The Early Formation of an Alternate Universe

So I had firmly decided that I wasn't going to date or hook-up with anybody for a while because I needed to focus on myself, my career, get my life in order, make new friends, etc. I know that the only reason I would want a boyfriend right now would be to stave off loneliness and it would be a quick and easy way to have someone to go out with. Then what? I build my entire life around this one person because I don't have anybody else and when it goes south I'm screwed. No, I don't want that. I want a network of friends, acquaintances, going out friends, staying in friends, gossip friends, etc, etc, etc. Then, once I got my life settled and was at a point where I felt like I could share my life with someone other than myself, then I'd think about dating. But then, of course, LIFE HAPPENED!
No, I'm not dating anyone at the moment, nor can I honestly say that what happened was enough to deter me from my plan, but it got me thinking about the plan. Do I want to be single for that long? Wouldn't I want to flirt with someone; maybe even go out with someone, even if it was for just one date? It's not a marriage proposal, nor is it even a long term commitment, or a promise of a future. It's just a date. A date that is not set in stone, a date that has a lot of "ifs" and "maybes" attached to it. A date that is contingent on the stars aligning in just the right way. A way that is so infinitesimally specific that it seems almost certain to fail.
And yet, I still want it.

Monday, August 1, 2011

Alternate Universe



This past summer I worked at a large retail store. I was ususally the fitting room attendant; however this post is not to bitch about the experience because overall it was a very good experience.
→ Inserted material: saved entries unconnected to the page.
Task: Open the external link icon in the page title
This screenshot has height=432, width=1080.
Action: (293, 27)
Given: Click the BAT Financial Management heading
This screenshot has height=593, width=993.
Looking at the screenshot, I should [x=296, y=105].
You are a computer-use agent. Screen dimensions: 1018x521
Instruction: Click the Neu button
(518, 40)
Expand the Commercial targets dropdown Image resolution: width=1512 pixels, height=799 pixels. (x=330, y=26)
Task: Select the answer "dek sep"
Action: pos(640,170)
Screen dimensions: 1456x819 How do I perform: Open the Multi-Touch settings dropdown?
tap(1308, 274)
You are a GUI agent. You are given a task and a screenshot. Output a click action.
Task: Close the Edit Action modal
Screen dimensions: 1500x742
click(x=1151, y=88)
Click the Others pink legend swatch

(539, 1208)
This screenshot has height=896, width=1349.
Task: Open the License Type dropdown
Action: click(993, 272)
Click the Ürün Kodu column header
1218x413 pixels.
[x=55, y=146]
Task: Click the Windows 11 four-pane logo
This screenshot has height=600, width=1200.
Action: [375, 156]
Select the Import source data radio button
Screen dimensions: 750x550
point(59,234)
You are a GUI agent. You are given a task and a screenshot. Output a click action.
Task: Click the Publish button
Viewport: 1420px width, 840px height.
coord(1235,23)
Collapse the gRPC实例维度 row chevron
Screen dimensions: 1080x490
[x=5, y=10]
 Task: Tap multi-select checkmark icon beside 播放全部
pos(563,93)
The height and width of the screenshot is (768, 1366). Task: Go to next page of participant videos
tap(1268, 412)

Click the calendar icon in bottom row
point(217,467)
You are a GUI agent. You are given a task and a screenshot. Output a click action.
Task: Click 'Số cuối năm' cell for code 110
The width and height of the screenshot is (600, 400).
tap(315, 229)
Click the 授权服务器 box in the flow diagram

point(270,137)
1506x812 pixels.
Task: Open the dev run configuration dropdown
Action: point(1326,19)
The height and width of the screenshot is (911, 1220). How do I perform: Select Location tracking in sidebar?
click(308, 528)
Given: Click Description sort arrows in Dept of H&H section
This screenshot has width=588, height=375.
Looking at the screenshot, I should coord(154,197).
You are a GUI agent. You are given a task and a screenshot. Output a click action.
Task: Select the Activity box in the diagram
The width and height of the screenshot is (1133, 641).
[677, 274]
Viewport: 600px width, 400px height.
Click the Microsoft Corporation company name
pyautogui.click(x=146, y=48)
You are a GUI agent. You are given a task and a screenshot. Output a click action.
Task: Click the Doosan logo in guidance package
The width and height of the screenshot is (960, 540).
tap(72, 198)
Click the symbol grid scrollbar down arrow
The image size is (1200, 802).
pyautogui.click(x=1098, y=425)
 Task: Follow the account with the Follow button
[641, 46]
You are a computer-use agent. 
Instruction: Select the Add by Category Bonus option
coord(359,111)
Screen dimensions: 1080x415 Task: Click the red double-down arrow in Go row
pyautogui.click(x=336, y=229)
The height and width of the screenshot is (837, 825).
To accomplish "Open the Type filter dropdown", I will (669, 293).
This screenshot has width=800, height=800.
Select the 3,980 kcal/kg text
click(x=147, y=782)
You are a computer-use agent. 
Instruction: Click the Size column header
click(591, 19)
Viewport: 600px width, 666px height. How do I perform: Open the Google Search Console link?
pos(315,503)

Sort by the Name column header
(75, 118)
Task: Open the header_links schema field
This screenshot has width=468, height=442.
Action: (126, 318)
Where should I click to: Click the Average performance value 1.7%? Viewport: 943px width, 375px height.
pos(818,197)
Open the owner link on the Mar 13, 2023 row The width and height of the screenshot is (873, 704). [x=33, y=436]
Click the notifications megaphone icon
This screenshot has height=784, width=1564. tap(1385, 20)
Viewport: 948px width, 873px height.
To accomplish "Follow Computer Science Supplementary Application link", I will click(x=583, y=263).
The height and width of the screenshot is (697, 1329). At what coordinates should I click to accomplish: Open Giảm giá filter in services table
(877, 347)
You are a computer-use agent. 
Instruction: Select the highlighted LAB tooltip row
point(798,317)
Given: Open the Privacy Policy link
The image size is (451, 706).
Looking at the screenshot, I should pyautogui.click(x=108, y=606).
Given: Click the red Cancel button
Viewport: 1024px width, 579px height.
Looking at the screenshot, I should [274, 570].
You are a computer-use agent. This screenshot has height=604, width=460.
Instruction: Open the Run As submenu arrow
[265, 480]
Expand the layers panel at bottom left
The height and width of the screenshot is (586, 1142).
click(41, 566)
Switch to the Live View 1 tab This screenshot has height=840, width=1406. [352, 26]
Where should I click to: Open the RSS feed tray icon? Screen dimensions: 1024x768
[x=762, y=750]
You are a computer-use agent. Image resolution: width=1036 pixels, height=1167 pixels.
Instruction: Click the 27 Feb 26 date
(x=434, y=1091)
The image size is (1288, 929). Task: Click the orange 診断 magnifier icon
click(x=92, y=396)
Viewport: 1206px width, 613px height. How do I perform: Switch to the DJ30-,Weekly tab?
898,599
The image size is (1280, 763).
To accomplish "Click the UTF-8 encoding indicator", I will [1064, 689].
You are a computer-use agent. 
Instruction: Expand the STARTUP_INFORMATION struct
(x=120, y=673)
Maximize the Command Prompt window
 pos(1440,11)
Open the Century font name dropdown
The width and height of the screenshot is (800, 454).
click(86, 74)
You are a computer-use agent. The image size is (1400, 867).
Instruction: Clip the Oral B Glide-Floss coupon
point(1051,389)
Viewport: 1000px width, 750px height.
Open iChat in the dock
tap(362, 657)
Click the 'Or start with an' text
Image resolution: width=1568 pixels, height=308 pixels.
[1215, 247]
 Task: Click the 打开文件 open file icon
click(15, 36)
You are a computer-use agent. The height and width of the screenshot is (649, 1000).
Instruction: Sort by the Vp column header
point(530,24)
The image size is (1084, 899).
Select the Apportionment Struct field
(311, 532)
This past Saturday was my last day and I was in the fitting room. This young couple walked in with a number of items each. The girl had a Gators hoodie and I asked her if she was attending UF. She said that she had already graduated. The guy had a Gators T-shirt and I asked him if he also graduated from UF. He replied that no, he had been in the Army.

I really couldn't say much else. How do you tell someone that they are living your life in an alternate universe without sounding as if you are on drugs? Sure, I could tell them my whole story, but the store is paying me to attend to people, not to tell them my life story and end up in tears by the end of it. If things had gone the way I had hoped they would go, I'd probably be living with him by now. We had been talking about getting an apartment together- I had even started looking around for a +/- $500 a month, one room place close to campus back almost 2 years ago.

One thing has changed though. Last year on my last day at KFC a guy dressed in ACUs came in and I broke down. I'm glad I've healed enough that I didn't break down this time. I did have a slight out-of-body experience and a melancholic nostalgia. Throughout the day I wondered how he was doing, where he was, and...admittingly if he still thought about me every once in a while. Some days, like today, it hurts a little more and it's easier to move me to tears.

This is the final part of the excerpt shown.